One-party states with no political competition face a disadvantage, but having a dominant player in politics is an edge, said Deputy Prime Minister Tharman Shanmugaratnam at a dialogue.
He did not, however, elaborate on the advantage.
Mr Tharman also said Singapore is not a one-party state and that the ruling party had to be subjected to serious competition, as it was.
His remarks prompted dialogue moderator Fareed Zakaria, a Washington Post columnist, to ask if the competition was serious as the People's Action Party (PAP) occupied most of the seats in Parliament. "That's an outcome, that's not a design," Mr Tharman said.
The PAP holds 79 out of 87 elected seats in Parliament, with the Workers' Party holding seven, and one seat is vacant after the death of Tanjong Pagar GRC MP and former Prime Minister Lee Kuan Yew in March.
As he acknowledges that competition is useful, Mr Tharman was asked if there was some inherent virtue in having different political parties lead the country.
While such rotation makes for a meaningful debate in theory, he said, in practice, "do you put your citizenry at risk by saying, 'Look, let's try this out, and see how it works'?".
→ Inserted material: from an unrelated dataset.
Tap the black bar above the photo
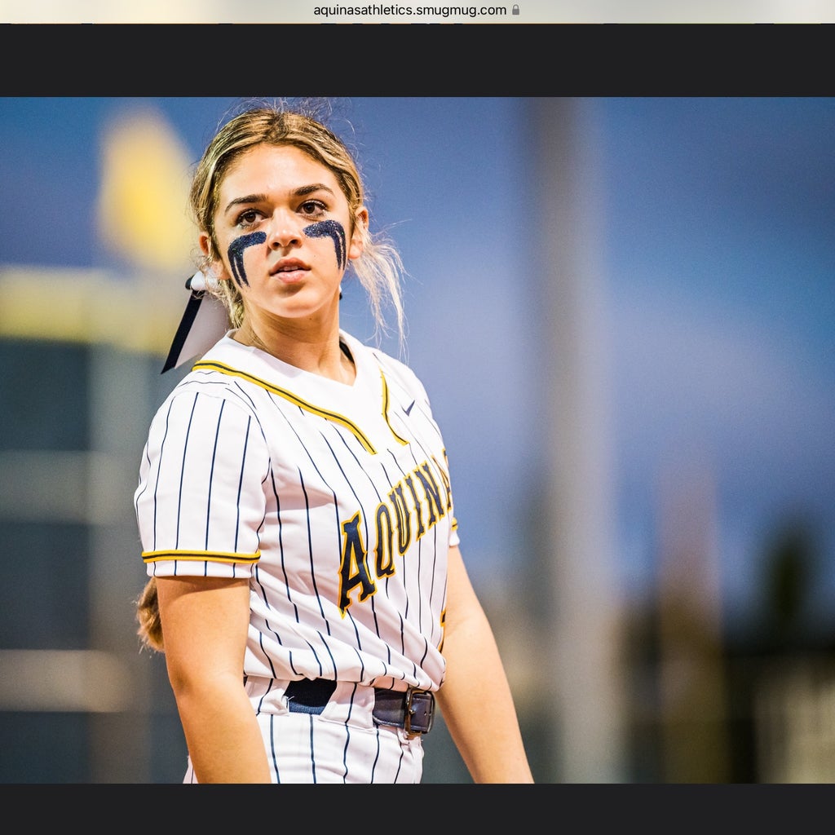Screen dimensions: 835x835 418,60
Mr Tharman said he would rather let others try it out, and that Singapore preserves its current system.
He also said the dominant party has to be accountable to the people, both through a vote that comes through an election once every five years, as well as in between. "People see results... Singaporeans are not fools at all. They know what's what, they know whether things are working and whether they are not. And they will have to judge."
He added: "So it only works if you're subjected to contest, and you're held accountable."
Mr Tharman said he spends about one-third of his week on the ground interacting with people by attending community events and visiting residents in their homes.
" It's not what you see in typical one-party states, not even what you see in a multi-party state," he said.